Some things are better left as an exercise to the reader.
The initial concern was that exporting, manipulating, and importing the sample data would create a significantly increased workload for our team. I reassured everyone that it wasn’t terribly difficult, and that the additional work would give our project higher ratings for having gone the extra mile. Besides, I had already discovered when Anthony and I were playing around with the source data that Access was capable of exporting individual tables in a comma-separated value (CSV) format. I also had available other tools that I hold a strong affinity for, not the least of which happens to be Python. (It’s a beautiful language, and translating data from one specification to another takes so few lines it’s almost a sin.)
I Play with Snakes
Python is a great language for rapid prototyping or for writing quick and dirty scripts that have broad requirements. Most classical sysadmin-types would probably resort to Perl, however. Perl is an interesting language (and useful!), but when it’s used for small scripts that slowly balloon in both size and features, it tends toward becoming a write-once implementation. Python by nature of its design tends to remain infinitely readable, even when an application’s feature set creeps far beyond what was originally intended. For these reasons and the sake of maintainability (I really didn’t know if I would need to import more data in the future), I chose Python for manipulating the data we exported from the sample database.
Several transformations were required before the exported data could be imported into the final database structure. Tables had to be normalized; data had to be extracted and placed into holding for new tables; primary keys had to be added, altered, and changed; and the new keys had to be mapped into existing tables, new tables, or modified to work with a convoluted mix of the two. The great thing was that Python’s standard library already comes with tools to manipulate CSV files, which we created from Access during the exportation. (Again, we couldn’t use Excel to manipulate the data–there were too many rows.) The Python scripts I wrote would open the exported CSVs, perform the transformations required by the destination tables, then create new CSVs to use for importation. The process was far from automated, but I think it was the best approach given our own requirements and the time limitations we were confined to.
As far as I am aware, no other groups in the class bothered with changing the fundamental structure of the source data. We did, and I think that the extra work we performed up front with restructuring the entire database ultimately saved us time. I recall more than one group asking Dr. Kreie about the meaning of a particular column throughout the project. We never had to ask such questions once our initial design was finished; those questions were asked early in the design process precisely because we wanted to understand how the data was structured so we could improve upon the structure and fix the design mistakes that had been made.

### [Material supplied]
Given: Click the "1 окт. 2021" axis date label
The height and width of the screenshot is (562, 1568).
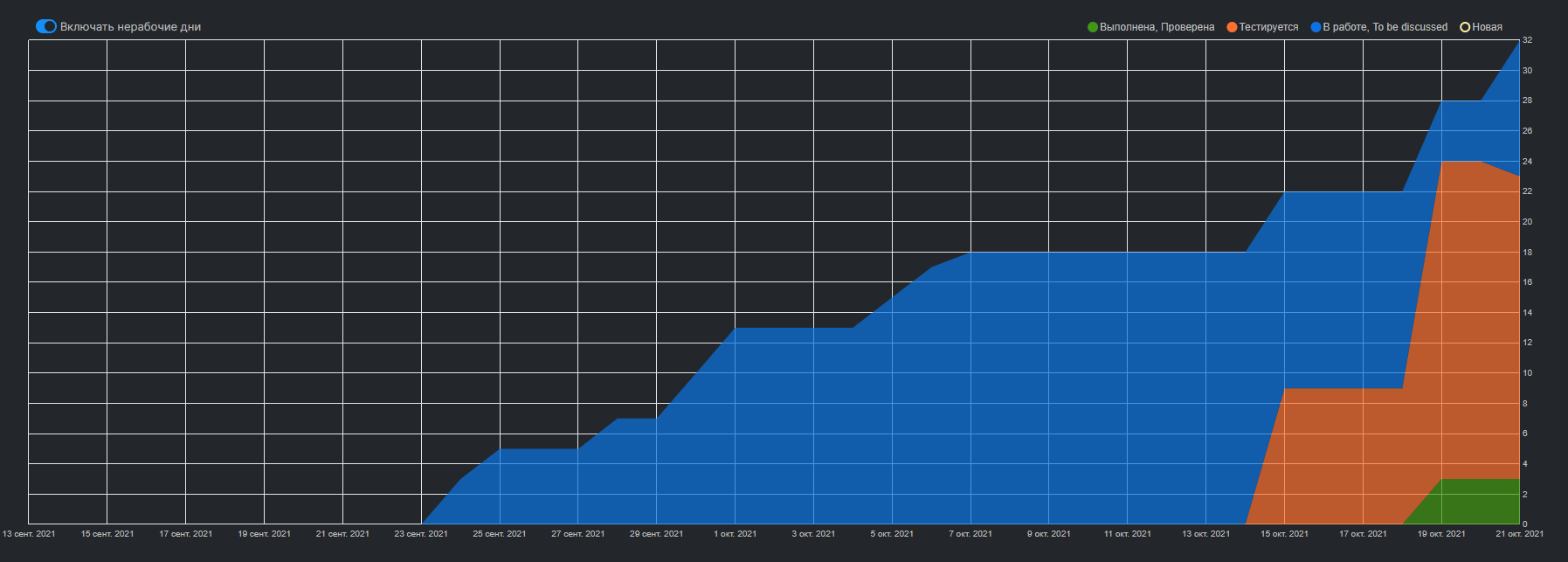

...

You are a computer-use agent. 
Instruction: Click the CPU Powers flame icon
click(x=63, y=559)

==

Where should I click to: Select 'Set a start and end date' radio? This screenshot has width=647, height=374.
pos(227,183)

### [Set tasks]
• a. In the database project text, rewrite the paragraph beginning "Several transformations were required" as a short bulleted list that keeps its main facts.
• b. Answer these questions from the database project text:
(i) In what format could Access export individual tables?
(ii) Which language would most classical sysadmin-types probably resort to?
(iii) Why couldn't Excel be used to manipulate the data?

### [Results by task]
• a.
- Before import, tables had to be normalized, data extracted and held for new tables, and primary keys added, altered, and changed.
- New keys had to be mapped into existing tables, new tables, or a mix of the two.
- Python's standard library has tools for handling the CSV files exported from Access. Excel couldn't be used because there were too many rows.
- The Python scripts opened the exported CSVs, performed the transformations the destination tables required, and created new CSVs for import.
- The process was far from automated but suited the team's requirements and time limits.

• b.
(i) Comma-separated value (CSV) format.
(ii) Perl.
(iii) There were too many rows.